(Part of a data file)
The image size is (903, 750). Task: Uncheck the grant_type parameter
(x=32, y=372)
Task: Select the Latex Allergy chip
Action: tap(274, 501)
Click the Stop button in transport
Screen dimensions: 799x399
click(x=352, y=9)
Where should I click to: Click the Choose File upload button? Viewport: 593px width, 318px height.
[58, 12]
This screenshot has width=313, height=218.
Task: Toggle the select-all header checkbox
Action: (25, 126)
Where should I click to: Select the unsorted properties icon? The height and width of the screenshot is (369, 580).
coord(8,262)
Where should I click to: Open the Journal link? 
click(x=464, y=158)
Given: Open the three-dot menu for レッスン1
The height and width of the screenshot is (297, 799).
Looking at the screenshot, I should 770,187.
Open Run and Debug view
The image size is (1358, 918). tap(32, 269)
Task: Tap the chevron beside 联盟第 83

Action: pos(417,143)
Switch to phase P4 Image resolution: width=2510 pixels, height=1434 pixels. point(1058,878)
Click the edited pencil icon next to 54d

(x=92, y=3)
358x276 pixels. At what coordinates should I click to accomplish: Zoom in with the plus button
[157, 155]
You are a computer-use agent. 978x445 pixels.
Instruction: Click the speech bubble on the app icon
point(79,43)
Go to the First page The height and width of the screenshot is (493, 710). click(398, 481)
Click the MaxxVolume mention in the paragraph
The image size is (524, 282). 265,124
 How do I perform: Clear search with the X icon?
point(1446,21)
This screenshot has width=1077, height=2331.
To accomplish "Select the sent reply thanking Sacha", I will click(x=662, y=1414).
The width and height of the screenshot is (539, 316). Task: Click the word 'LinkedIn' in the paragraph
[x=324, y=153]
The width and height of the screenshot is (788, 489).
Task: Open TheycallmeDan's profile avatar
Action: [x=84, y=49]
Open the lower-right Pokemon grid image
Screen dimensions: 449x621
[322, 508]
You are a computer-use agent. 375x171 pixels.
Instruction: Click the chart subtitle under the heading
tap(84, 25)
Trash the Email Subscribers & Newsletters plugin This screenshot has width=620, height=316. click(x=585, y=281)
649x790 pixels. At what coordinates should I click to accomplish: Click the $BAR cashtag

• WHAT YOU NEED TO DO: Reproduce all of the data above line for line, without changing anything.

• SOLUTION TO THE EXERCISE:
The image size is (903, 750). Task: Uncheck the grant_type parameter
(x=32, y=372)
Task: Select the Latex Allergy chip
Action: tap(274, 501)
Click the Stop button in transport
Screen dimensions: 799x399
click(x=352, y=9)
Where should I click to: Click the Choose File upload button? Viewport: 593px width, 318px height.
[58, 12]
This screenshot has width=313, height=218.
Task: Toggle the select-all header checkbox
Action: (25, 126)
Where should I click to: Select the unsorted properties icon? The height and width of the screenshot is (369, 580).
coord(8,262)
Where should I click to: Open the Journal link? 
click(x=464, y=158)
Given: Open the three-dot menu for レッスン1
The height and width of the screenshot is (297, 799).
Looking at the screenshot, I should 770,187.
Open Run and Debug view
The image size is (1358, 918). tap(32, 269)
Task: Tap the chevron beside 联盟第 83

Action: pos(417,143)
Switch to phase P4 Image resolution: width=2510 pixels, height=1434 pixels. point(1058,878)
Click the edited pencil icon next to 54d

(x=92, y=3)
358x276 pixels. At what coordinates should I click to accomplish: Zoom in with the plus button
[157, 155]
You are a computer-use agent. 978x445 pixels.
Instruction: Click the speech bubble on the app icon
point(79,43)
Go to the First page The height and width of the screenshot is (493, 710). click(398, 481)
Click the MaxxVolume mention in the paragraph
The image size is (524, 282). 265,124
 How do I perform: Clear search with the X icon?
point(1446,21)
This screenshot has width=1077, height=2331.
To accomplish "Select the sent reply thanking Sacha", I will click(x=662, y=1414).
The width and height of the screenshot is (539, 316). Task: Click the word 'LinkedIn' in the paragraph
[x=324, y=153]
The width and height of the screenshot is (788, 489).
Task: Open TheycallmeDan's profile avatar
Action: [x=84, y=49]
Open the lower-right Pokemon grid image
Screen dimensions: 449x621
[322, 508]
You are a computer-use agent. 375x171 pixels.
Instruction: Click the chart subtitle under the heading
tap(84, 25)
Trash the Email Subscribers & Newsletters plugin This screenshot has width=620, height=316. click(x=585, y=281)
649x790 pixels. At what coordinates should I click to accomplish: Click the $BAR cashtag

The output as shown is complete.